Farmworkers employed by FLCs, which represent around two-thirds of crop workers in California, typically earn far less than direct hires. The workers at Wonderful Citrus are no exception. There, the contracted workers, who typically fill less than two bins of mandarin oranges during an eight-hour shift, earn around $12 an hour, on average, at piece-rate, which is the state’s minimum wage. Meanwhile, Wonderful’s direct hires, some of whom are performing the exact same job, according to Salgado, are earning at least $15 an hour.
This is a common disparity. According to a recent study of California’s agricultural workers, while a crop worker hired full-time by a farm made an average of $32,500, a contracted “crop support worker” made an average of $27,500. In fruit and nut operations specifically, direct hires earned around $14.40 an hour, and their contract counterparts earned an average of $10.80—potentially representing major savings for growers of expensive, thirsty, and labor-intensive crops.
Wonderful wouldn’t answer our questions about its business practices. But one reason why companies pay their own smaller fleets of workers so handsomely, while supplementing their labor with thousands of lower-paid subcontractors, could be because higher wages are good press. It’s not every day that a company gets to brag that it’s beating the state to $15 an hour. At the same time, it’s plausible that companies like Wonderful could claim ignorance about the way FLCs are compensating their laborers. (The company has distanced itself from its subcontractors in statements to the press.) It’s also possible that big farm operations really don’t know what FLCs are paying workers to harvest their fields. In general, these companies pay FLCs a per-acre rate. So as long their contractors don’t break the law, and the workers are earning minimum wage, there’s no reason to rock the boat.
I’ve written about the differences between contracted workers and employees, and the fight to resolve them in California, where GrubHub drivers and other gig economy workers want the benefits that come with full-time employment. Many of the same dynamics are at play in farm work, too. The lower pay isn’t the only difference between being a contracted worker and one employed directly by a farm operator. A contracted farmworker might have to buy their own shears, and might not be paid for hours spent idling on a field, waiting for direction. Predictability is one difference. Another is the great distances traveled. A contracted worker who lives in Bakersfield, for example, might have to travel two hours north to Madera, if that’s what their boss needs.
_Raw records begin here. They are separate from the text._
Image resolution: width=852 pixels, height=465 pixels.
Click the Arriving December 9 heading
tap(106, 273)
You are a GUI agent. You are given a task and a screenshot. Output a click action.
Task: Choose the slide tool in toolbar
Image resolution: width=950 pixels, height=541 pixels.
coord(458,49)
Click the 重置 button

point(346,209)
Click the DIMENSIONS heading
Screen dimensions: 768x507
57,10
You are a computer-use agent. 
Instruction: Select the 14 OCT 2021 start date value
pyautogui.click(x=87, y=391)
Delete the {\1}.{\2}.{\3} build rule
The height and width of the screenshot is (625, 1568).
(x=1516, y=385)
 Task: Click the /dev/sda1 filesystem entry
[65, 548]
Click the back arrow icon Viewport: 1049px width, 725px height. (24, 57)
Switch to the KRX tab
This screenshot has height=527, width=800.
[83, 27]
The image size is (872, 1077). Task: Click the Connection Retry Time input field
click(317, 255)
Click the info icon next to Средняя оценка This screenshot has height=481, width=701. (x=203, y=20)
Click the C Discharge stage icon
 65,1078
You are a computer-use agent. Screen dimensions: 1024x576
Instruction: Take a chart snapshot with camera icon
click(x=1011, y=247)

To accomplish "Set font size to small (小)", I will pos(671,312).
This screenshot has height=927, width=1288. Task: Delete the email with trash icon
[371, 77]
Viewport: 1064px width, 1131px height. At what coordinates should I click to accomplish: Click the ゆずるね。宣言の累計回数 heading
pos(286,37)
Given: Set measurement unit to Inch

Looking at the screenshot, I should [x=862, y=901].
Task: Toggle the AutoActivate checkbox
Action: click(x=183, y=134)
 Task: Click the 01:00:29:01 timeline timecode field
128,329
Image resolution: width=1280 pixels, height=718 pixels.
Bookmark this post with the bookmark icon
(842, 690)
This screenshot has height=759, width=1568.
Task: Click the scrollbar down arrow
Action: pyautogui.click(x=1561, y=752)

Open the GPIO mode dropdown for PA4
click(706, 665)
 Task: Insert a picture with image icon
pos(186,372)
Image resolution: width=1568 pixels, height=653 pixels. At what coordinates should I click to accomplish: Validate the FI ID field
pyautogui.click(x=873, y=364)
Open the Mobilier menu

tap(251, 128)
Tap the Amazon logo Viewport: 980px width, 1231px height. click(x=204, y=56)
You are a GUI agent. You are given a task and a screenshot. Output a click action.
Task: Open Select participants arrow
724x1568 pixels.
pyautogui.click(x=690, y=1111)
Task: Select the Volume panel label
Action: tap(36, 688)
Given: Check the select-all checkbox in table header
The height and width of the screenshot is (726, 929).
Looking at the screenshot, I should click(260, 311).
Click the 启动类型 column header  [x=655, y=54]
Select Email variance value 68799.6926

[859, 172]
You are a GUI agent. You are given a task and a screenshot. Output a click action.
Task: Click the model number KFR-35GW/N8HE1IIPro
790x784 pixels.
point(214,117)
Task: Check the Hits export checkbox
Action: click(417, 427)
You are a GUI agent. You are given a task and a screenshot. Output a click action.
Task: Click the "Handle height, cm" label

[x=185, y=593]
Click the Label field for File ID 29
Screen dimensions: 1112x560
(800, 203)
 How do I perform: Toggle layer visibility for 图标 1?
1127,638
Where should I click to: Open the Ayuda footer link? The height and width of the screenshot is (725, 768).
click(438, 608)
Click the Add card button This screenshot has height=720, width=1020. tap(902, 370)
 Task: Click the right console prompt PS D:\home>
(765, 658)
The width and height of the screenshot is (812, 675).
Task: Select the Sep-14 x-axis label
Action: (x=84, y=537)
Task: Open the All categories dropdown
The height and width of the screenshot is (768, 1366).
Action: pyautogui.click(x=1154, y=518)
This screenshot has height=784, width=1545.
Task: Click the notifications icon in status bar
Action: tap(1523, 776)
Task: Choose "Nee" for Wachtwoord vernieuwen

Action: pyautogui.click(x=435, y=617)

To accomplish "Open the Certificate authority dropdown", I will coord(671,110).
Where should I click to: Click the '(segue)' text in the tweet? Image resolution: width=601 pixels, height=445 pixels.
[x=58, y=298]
(Lupe Sandoval, the executive director of the California Farm Labor Contractor Association, a business association based in Sacramento, points out that the state’s agricultural wage order requires employers to provide tools to workers, and that recent legislation entitles all workers to be paid for idle time. In an email to The New Food Economy, he says that contractors should be familiar with these requirements, because they must submit to annual training and testing to keep their licenses.)
But even if we’re seeing some indications that California’s contracted farmworkers may soon be afforded some of the same rights as employees, it’s clear the model—in low-skill jobs in warehouses, in farms, and delivery services alike—isn’t going anywhere. “This is the way that you do farm work,” says Salgado. “The traditional long-term jobs in big companies are fewer and far between—this is how it’s done.”
Correction: The headline has been changed to reflect the location of the strike at Wonderful Citrus, a division of The Wonderful Company, which also produces Pom Wonderful juice. The nature of a United Farm Workers election has also been clarified.